1 Dicembre Dic 2018 0600 01 dicembre 2018

Il disastro Di Maio è la metafora perfetta di questa Italia in rovina

Vicende personali imbarazzanti, sparate smentite dai fatti cinque minuti dopo, legittimazione politica ai minimi storici: non ci voleva un veggente a immaginare sarebbe finita così. Eppure gli abbiamo affidato il timone dell’Italia in mezzo alla tempesta

Di Maio Selfie Linkiesta

In un recente sondaggio di EMG Aqua, è stato chiesto agli italiani se avrebbero affidato tutti i loro risparmi a Luigi Di Maio. Il 74% ha risposto che no, non lo farebbe. Certo, il 73% non li affiderebbe nemmeno a Salvini, e la maggioranza, il 54%, non lascerebbe i suoi averi nemmeno a Mario Draghi. È sintomatico, tuttavia, che in un momento tra i più delicati della storia recente dell’Italia - paragonabile forse solo alla crisi del 92-94 e a quella del 2011-2012 - l’Italia si sia affidata mani e piedi a un politico inesperto, senza alcuna esperienza di governo, nemmeno amministrativo, senza alcuna professionalità, senza alcuna competenza. Peggio ancora, che l’abbia fatto la principale forza politica italiana, in ossequio al devastante principio dell’uno vale uno (o se preferite dell’uno vale l’altro).

La vicenda personale che ci ha accompagnato durante la settimana, quella dei lavoratori in nero pagati dall’azienda del padre di Di Maio, che poi si era scoperto essere l’azienda di Di Maio, al 50%, che poi si è scoperto che Di Maio l’aveva pure costituita e si era dimenticato di dichiarare alla Camera nel 2013, violando una legge al grido di “onestà, onestà”, è solo la punta dell’iceberg che semmai conferma la palese inadeguatezza del capo politico, ministro dell’economia e del lavoro e vicepremier del governo gialloverde.

Il risultato è che oggi abbiamo un uomo politico in balia delle bordate di avversari politici e mass media, a causa di trascorsi professionali imbarazzanti. Abbiamo un leader di maggioranza con la data di scadenza del suo secondo e ultimo mandato pinzata al bavero, interlocutore inadeguato sia per i suoi alleati della Lega, sia per buona parte del suo Movimento

Il risultato è che oggi abbiamo un uomo politico in balia delle bordate di avversari politici, mass media ed eventuali “poteri forti” a causa di trascorsi professionali imbarazzanti.

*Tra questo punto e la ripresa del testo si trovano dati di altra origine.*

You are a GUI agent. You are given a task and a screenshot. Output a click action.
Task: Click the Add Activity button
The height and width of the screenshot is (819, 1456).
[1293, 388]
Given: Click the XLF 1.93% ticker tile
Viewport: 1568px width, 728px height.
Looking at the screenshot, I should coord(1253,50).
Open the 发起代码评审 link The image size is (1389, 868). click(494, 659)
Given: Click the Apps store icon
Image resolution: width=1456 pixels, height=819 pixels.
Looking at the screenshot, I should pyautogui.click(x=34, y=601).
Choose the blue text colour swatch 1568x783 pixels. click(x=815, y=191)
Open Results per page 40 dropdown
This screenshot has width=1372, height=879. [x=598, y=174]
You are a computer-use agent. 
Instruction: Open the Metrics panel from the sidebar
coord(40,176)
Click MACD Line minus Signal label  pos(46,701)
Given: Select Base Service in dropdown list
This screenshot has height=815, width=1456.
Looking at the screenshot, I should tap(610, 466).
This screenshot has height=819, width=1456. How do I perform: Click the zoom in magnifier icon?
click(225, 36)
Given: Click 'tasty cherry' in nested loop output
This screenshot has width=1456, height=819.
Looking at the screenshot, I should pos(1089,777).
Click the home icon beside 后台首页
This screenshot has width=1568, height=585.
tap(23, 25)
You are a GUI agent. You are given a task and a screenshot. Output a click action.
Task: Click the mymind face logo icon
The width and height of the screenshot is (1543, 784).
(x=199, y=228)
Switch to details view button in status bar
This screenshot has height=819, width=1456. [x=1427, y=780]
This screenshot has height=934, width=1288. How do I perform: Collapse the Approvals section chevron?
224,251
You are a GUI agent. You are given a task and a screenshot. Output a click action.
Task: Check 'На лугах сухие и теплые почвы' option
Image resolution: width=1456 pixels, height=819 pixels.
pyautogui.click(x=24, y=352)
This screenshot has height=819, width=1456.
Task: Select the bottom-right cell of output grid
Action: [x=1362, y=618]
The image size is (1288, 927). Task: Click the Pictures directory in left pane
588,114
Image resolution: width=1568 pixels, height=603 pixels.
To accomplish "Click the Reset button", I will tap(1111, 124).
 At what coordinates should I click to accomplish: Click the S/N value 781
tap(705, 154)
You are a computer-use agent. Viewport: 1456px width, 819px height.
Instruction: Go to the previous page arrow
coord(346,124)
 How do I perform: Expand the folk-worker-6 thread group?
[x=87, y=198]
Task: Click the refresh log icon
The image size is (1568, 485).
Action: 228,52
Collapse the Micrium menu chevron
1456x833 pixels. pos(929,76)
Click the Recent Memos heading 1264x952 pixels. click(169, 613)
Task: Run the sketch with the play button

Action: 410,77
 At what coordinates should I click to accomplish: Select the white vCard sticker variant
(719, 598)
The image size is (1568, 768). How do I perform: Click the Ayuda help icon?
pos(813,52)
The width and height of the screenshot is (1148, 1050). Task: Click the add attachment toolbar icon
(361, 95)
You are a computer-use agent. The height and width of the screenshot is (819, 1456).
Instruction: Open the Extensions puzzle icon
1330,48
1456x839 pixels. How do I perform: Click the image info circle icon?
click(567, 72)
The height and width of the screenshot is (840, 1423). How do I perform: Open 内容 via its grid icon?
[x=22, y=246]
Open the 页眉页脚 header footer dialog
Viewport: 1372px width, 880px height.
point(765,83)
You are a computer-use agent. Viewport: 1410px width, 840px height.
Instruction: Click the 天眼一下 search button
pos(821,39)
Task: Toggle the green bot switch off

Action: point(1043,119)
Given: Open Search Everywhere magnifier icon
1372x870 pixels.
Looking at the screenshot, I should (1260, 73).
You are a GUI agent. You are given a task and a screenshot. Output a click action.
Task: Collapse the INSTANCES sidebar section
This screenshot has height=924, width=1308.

Abbiamo un leader di maggioranza con la data di scadenza del suo secondo e ultimo mandato pinzata al bavero, interlocutore inadeguato sia per i suoi alleati della Lega, sia per buona parte del suo Movimento, molto più balcanizzato di quanto le apparenze esterne non dicano. Abbiamo un capo politico di un Movimento che perde un punto percentuale al mese, specializzato nello spararle enormi e senza senso, buon ultima la “bomba” su 6 milioni di tessere del reddito di cittadinanza in stampa senza che ancora la bandiera programmatica del Movimento Cinque Stelle fosse legge dello Stato. Abbiamo un ministro del lavoro che con la sola imposizione di un decreto (dignità) ha fatto sparire 170mila posti di lavoro in soli tre mesi. E che, come racconta all’Espresso, ha nominato segretario generale del suo dicastero lo sconosciuto amministratore di una cooperativa fallita con una laurea telematica come titolo studio, tale Salvatore Barca, il cui unico merito, a quanto pare, è quello di essere un militante Cinque Stelle. Quando si dice la meritocrazia e pure la democrazia (diretta).

E non è nemmeno colpa sua, a dire il vero. Sfidiamo chiunque di voi, di fronte a una tale legittimazione popolare, a non sentirsi in qualche modo adeguati a prendere il timone di una delle nazioni del G8, peraltro in condizioni disagevoli. Quel che spaventa - e che non ci farà dormire la notte, tra qualche anno - è che vi sia nel Paese un tale rifiuto della competenza, una tale invidia sociale, una tale disillusione, una tale suicida rassegnazione di fronte all’imminente disastro che nemmeno ci si sia posto il problema, che tutto questo non avesse un prezzo da pagare. Che alleati più esperti di lui, cancellerie più abili, poteri economici con due dita di pelo sullo stomaco non l'avrebbero asfaltato in cinque minuti. Come quei tifosi che farebbero giocare la partita decisiva di un’intera stagione ai ragazzini della Primavera “che almeno si impegnano”, tutti all’attacco, con un modulo mai sperimentato prima. Solo che perdere una partita a calcio non è la fine del mondo. Mandare all’aria un Paese, spiacenti, lo è.